Salvo alguna excepción, no hacen política ni son muy públicos fuera de Cuba. Prefieren prosperar pasando inadvertidos y pueden entrar y salir libremente al país, lo que está vedado para muchos de los nuestros.
Hoy tienen prósperos negocios privados en Cuba y otros países, sobre todo en EE.UU. Solo cuando llegan a ese país por vía irregular —lo que pocas veces ocurre—, somos iguales: tienen que declarar persecución, pasar la prueba del «miedo creíble» y, pasado un año, también se benefician de la ley de ajuste cubano, considerada «asesina» por el gobierno de la Isla.
-III-
Para quienes creyeron que esa era la generación histórica, también el velo ha caído. Los nuevos reproducen el fenómeno. También de ellos sobran evidencias.
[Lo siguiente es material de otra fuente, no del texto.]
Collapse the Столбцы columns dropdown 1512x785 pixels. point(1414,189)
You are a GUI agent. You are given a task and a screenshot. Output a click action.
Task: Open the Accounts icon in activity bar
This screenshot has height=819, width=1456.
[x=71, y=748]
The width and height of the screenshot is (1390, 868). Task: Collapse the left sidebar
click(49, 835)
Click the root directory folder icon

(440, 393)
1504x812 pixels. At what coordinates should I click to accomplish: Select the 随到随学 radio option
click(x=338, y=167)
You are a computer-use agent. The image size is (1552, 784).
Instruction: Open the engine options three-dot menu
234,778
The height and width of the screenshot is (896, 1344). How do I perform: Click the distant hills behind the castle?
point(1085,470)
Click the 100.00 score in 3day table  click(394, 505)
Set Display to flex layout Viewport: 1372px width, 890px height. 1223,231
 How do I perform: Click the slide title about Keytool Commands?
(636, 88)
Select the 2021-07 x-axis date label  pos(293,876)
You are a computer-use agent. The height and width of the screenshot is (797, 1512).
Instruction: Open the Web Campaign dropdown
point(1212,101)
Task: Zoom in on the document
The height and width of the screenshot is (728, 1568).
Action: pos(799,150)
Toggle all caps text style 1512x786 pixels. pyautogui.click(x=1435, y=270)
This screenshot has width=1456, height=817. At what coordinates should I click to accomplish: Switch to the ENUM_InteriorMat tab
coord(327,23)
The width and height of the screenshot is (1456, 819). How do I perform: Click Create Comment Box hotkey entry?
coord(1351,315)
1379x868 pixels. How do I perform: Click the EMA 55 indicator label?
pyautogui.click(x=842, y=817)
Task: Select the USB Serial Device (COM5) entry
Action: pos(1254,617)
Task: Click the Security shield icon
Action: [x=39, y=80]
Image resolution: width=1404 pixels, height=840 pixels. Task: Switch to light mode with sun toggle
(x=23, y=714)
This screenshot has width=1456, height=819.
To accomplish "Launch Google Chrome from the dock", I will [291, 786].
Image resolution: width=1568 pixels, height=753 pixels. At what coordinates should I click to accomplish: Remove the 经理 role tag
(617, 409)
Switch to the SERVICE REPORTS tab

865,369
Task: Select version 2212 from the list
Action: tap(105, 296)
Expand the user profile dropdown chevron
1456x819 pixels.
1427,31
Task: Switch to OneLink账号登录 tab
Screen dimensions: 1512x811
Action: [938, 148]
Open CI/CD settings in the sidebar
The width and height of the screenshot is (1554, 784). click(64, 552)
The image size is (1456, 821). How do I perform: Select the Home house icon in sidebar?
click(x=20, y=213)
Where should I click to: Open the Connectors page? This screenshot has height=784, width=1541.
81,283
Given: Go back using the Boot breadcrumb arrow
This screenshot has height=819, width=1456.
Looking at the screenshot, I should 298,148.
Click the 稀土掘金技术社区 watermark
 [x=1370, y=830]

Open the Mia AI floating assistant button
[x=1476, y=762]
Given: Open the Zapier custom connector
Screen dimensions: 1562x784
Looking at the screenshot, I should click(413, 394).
El problema no es de sus hijos. Es de la hipocresía y demagogia consustancial al modelo de socialismo implantado, que se sostiene creando y protegiendo a la casta y reprimiendo todo disenso.
Una clase que no rinde cuentas, que no declara su patrimonio personal, que tiene un enemigo externo al que puede culpar de todo, que controla los medios, mantiene oculta su vida privada y no precisa del voto popular; no siente compromiso más que con ella misma. Puede construir un capitalismo de la peor especie y vestirse con desfachatez de socialista para la escena pública.
El principal impacto del fenómeno es la profunda erosión en las bases sociales del gobierno, porque todo eso se hace mientras se pide al pueblo más y más sacrificios. Perdieron con esa actitud autoridad moral y confianza política de amplios sectores.
El ejemplo y la coherencia entre discurso y práctica son vitales para la legitimidad y el consenso. Después de haberlos leído y escuchado hablar tanto de ejemplaridad, contra la corrupción y el nepotismo, es imposible callar. Ni enemigo ni bloqueo, es la naturaleza del modelo la que no permite ni rozar el poder de la casta retenido hace años. Son ellos, esa nueva clase, el peligro para la nación; seremos nosotros y nuestros hijos la salvación de Cuba.